Rosa Alarcón tendrá mucha faena en TMB. La gestión de la empresa municipal en el último lustro ha sido calamitosa, con el ya destituido Enric Cañas como consejero delegado. El llamado portal de transparencia fue cualquier cosa menos una web transparente, donde los sueldos de sus directivos estuvieron más de tres años sin actualizarse y sus responsables lanzaban evasivas y promesas de una pronta resolución.

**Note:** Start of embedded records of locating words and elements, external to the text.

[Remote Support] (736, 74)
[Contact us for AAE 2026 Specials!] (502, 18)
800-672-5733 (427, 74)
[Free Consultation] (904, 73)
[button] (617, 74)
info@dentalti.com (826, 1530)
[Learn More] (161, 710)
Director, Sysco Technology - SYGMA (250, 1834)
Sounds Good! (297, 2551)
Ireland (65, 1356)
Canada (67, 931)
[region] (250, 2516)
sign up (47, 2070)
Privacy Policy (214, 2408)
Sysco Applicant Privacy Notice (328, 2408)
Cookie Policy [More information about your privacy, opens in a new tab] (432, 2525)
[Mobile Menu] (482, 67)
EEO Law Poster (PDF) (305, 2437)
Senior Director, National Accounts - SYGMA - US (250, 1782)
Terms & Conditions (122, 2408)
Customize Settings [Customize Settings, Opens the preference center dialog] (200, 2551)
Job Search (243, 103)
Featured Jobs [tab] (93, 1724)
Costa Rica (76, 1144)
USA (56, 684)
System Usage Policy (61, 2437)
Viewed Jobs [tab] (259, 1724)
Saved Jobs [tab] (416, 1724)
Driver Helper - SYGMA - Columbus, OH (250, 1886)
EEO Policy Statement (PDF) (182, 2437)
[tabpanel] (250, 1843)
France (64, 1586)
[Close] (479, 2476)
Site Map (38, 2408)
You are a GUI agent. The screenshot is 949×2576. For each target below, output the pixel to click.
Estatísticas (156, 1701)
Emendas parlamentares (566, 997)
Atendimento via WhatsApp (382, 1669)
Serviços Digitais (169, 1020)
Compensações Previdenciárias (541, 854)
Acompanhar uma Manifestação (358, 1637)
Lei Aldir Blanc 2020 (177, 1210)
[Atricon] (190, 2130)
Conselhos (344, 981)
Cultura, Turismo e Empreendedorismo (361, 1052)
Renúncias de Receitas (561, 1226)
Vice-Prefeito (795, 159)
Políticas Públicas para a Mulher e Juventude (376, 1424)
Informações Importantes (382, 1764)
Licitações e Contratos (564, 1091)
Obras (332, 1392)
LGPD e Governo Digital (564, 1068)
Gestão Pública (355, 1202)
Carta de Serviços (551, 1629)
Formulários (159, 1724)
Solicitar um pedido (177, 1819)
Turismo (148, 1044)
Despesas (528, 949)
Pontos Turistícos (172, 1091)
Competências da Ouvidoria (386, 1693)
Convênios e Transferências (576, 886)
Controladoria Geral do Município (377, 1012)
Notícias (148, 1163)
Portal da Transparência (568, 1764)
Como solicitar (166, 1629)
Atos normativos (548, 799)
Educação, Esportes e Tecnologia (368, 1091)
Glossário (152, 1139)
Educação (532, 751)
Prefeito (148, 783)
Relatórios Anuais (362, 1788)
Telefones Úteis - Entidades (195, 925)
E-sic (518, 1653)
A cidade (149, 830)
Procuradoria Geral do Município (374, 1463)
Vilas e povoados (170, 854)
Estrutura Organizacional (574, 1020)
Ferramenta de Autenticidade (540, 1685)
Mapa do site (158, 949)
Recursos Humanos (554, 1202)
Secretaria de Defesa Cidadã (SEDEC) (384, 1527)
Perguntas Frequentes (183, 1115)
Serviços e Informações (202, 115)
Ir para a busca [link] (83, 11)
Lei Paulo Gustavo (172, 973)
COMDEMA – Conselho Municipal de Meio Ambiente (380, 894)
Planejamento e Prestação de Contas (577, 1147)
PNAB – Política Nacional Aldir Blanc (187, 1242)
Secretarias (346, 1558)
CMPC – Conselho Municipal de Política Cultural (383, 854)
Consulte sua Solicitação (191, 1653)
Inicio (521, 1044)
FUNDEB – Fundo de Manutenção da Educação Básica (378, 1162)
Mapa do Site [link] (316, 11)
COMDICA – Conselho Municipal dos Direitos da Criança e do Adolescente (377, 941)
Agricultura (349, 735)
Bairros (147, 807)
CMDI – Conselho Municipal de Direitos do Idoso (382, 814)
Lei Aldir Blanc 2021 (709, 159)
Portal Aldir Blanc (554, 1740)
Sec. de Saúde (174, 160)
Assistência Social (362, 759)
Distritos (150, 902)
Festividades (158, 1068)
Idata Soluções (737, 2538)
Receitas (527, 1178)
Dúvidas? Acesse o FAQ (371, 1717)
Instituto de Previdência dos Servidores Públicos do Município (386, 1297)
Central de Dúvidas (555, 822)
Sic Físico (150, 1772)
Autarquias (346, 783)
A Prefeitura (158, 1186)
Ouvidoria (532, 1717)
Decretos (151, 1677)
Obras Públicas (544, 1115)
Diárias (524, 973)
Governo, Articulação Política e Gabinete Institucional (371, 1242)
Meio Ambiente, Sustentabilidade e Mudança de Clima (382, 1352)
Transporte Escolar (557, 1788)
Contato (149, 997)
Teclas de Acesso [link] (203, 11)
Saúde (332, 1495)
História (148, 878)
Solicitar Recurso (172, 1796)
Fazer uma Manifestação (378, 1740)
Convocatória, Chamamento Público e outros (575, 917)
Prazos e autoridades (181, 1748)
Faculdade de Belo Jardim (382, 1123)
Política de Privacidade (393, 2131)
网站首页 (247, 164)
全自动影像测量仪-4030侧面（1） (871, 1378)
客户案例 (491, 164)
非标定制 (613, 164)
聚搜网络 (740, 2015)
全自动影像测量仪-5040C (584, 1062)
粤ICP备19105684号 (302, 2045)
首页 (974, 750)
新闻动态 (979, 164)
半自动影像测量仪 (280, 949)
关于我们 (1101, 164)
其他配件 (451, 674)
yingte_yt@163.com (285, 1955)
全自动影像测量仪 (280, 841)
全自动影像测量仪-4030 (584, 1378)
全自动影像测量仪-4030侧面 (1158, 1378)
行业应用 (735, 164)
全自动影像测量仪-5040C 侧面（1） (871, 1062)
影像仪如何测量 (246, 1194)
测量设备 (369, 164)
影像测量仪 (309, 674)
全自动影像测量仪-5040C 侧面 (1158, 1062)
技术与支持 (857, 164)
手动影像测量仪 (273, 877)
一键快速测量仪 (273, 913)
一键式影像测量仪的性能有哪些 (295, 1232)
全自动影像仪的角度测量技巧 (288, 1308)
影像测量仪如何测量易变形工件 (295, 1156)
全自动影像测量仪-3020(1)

Con Cañas como máximo ejecutivo, algunos problemas se enquistaron y otros se multiplicaron por su mala gestión. Por su incapacidad y talante altivo con los sindicatos. Como siempre, las molestias las sufrieron los usuarios, habituados a las huelgas de los trabajadores del metro, ya sea por sus demandas laborales o por la actual crisis del amianto. El mensaje del departamento de prensa y comunicación de TMB siempre ha sido confuso. Sospechoso.

Oriol Pàmies, máximo responsable de comunicación, no confirma ni las evidencias. Amparándose en subterfugios e imprecisiones, negó este lunes que la sanguinaria pelea que acabó con la vida de una persona en Badalona terminara en el metro, cuando las imágenes mostraban al herido tendido en el banco de la estación de Gorg. Pàmies ni tan siquiera admitió que dicha persona hubiera fallecido, cuando el mensaje llevaba horas circulando entre los empleados de TMB. Ni el entrañable Pinocho hubiera sido tan osado en el engaño.

El máximo responsable de comunicación de TMB no acepta las críticas. También detesta que Metrópoli Abierta airee algunos sucesos que ocurren en el suburbano o en los autobuses, como la expulsión de un guardia de seguridad por consumo de pornografía en su puesto de trabajo o cualquier pelea salvaje de las muchas que hay durante los fines de semana. Y se ofusca con las preguntas comprometidas de los medios a sus jefes, tal vez porque se cree el guardián de las esencias de una empresa que necesita mucho Fairy.